LA GRASSO | ABDO | SILVERI
Oakland and Macomb Trust Administration Lawyer
It can be difficult to navigate the many emotional and legal challenges that arise when a loved one passes. If your loved one created a living trust, then some of the work ahead of you has already been done.
When the creator of a living trust, sometimes referred to as the Settlor, dies, the first step is to identify who the Settlor named as Successor Trustee of the trust. When the Successor Trustee is identified, and when he or she has formally accepted to take on the duties of trustee, the Successor Trustee is immediately held to several responsibilities. They oversee administering the Trust in accordance with Michigan law, the terms of the Trust, and good faith. They are responsible for identifying Trust assets, receiving payments for the Trust, setting up a bank account for the trust, giving legal notice to creditors, settling debt, and more.
The trustee is not entitled to any trust assets, other than a reasonable compensation for time spent on trust duties and reimbursement for reasonable trust expenses paid out of pocket.
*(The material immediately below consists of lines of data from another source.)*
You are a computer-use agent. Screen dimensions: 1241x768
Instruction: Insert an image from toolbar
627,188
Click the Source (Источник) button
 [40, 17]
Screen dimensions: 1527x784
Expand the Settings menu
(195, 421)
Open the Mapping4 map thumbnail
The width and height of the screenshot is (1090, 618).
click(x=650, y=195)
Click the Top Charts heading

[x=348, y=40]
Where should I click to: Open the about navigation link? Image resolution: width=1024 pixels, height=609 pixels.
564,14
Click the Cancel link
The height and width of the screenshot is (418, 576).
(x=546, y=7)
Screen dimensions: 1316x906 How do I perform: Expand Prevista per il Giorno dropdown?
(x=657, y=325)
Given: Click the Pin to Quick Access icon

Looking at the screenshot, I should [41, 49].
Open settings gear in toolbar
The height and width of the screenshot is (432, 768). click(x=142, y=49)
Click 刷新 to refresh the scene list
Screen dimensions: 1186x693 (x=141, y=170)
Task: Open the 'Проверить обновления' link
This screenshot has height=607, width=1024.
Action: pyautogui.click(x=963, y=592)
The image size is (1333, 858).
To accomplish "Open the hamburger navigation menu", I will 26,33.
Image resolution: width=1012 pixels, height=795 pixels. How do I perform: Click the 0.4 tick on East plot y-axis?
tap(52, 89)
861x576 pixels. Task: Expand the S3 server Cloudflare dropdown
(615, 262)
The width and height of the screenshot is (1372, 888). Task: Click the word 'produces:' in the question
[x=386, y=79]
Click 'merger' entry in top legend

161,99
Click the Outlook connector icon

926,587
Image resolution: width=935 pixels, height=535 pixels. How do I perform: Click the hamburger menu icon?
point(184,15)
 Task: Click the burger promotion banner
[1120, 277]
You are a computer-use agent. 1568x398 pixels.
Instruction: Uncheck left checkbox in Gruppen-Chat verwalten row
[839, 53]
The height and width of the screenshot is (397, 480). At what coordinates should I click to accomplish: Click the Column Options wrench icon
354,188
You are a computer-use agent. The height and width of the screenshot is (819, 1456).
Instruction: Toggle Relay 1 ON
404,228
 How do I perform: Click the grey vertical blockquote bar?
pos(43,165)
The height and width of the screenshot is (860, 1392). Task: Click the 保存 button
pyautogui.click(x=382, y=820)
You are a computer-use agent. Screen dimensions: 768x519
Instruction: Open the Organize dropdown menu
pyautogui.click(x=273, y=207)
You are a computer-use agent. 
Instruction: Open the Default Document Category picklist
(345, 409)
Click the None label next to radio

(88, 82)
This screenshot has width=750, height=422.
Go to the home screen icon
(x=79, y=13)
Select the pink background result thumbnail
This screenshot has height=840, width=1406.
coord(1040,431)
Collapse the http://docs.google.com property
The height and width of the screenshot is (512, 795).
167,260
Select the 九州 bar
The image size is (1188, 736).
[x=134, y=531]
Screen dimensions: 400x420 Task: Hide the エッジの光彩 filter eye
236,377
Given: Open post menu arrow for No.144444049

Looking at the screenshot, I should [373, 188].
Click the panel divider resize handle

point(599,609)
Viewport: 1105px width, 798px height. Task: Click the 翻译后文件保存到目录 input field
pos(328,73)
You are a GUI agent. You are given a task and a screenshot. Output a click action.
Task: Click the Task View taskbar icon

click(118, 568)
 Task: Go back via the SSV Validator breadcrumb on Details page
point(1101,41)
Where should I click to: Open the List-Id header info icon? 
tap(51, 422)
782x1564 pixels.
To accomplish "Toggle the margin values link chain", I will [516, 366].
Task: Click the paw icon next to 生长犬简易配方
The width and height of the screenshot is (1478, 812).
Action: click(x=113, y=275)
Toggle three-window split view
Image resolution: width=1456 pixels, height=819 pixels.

However, if a trustee is also a named beneficiary, then he or she is entitled to receive the distribution specified in the trust, just as if he or she was any other beneficiary.
Trust beneficiaries are the people, groups, or charities for which the Trust was initially created. The Successor Trustee must keep them informed on matters pertaining to trust administration and provide them with a copy of the Trust upon request, as well as annual accountings, and notification if the Successor Trustee is also a recipient of any compensation.
Legal counsel is highly recommended for Successor Trustees who have never undergone the process before, as the required duties can be complicated and there are many deadlines to which the personal representative must adhere.